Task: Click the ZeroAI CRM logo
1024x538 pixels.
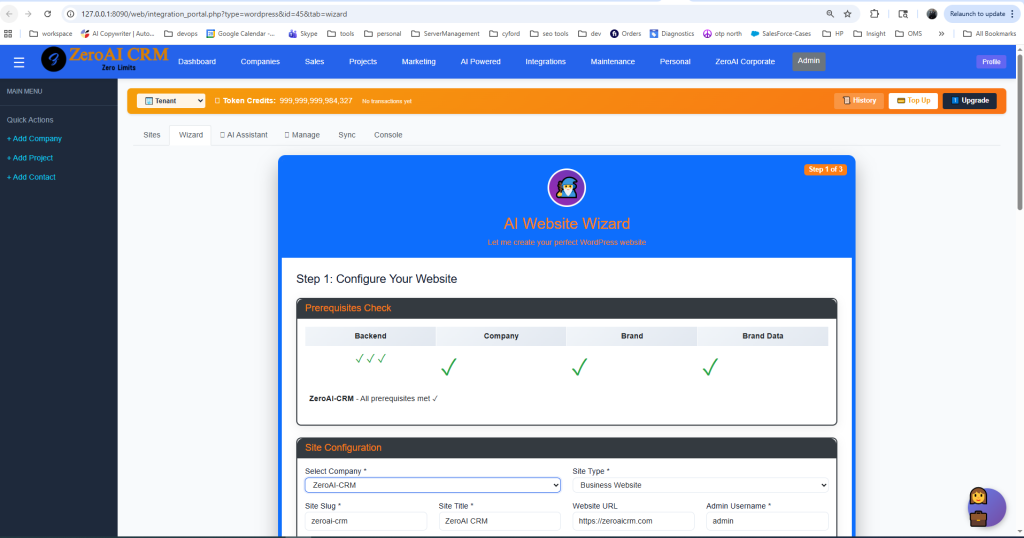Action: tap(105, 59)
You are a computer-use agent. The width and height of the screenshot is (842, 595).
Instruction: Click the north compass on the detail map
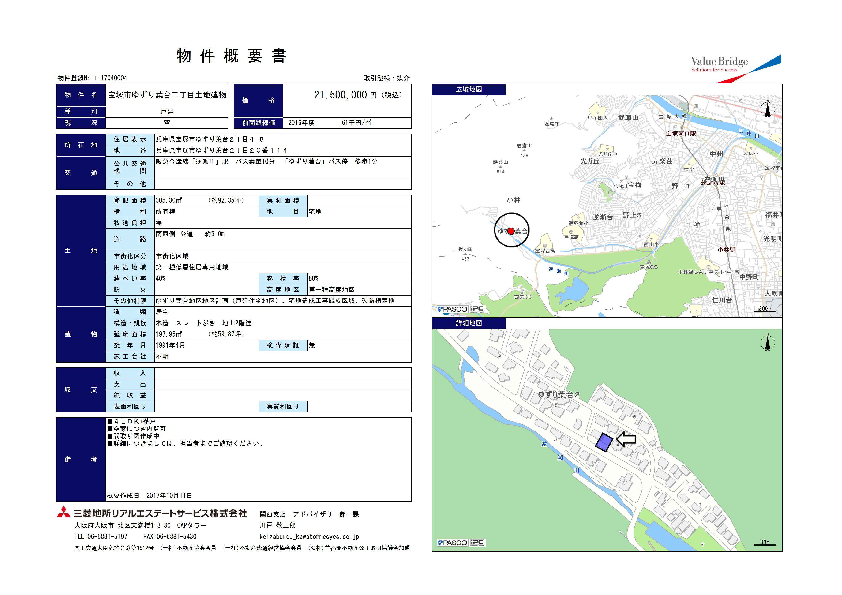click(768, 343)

TASK DETAILS:
Skip the pictures and retype exactly the lines from the one that contains "You are a computer-use" to the last line of the records.

SOLVED PROBLEM:
You are a computer-use agent. The width and height of the screenshot is (842, 595).
Instruction: Click the north compass on the detail map
click(768, 343)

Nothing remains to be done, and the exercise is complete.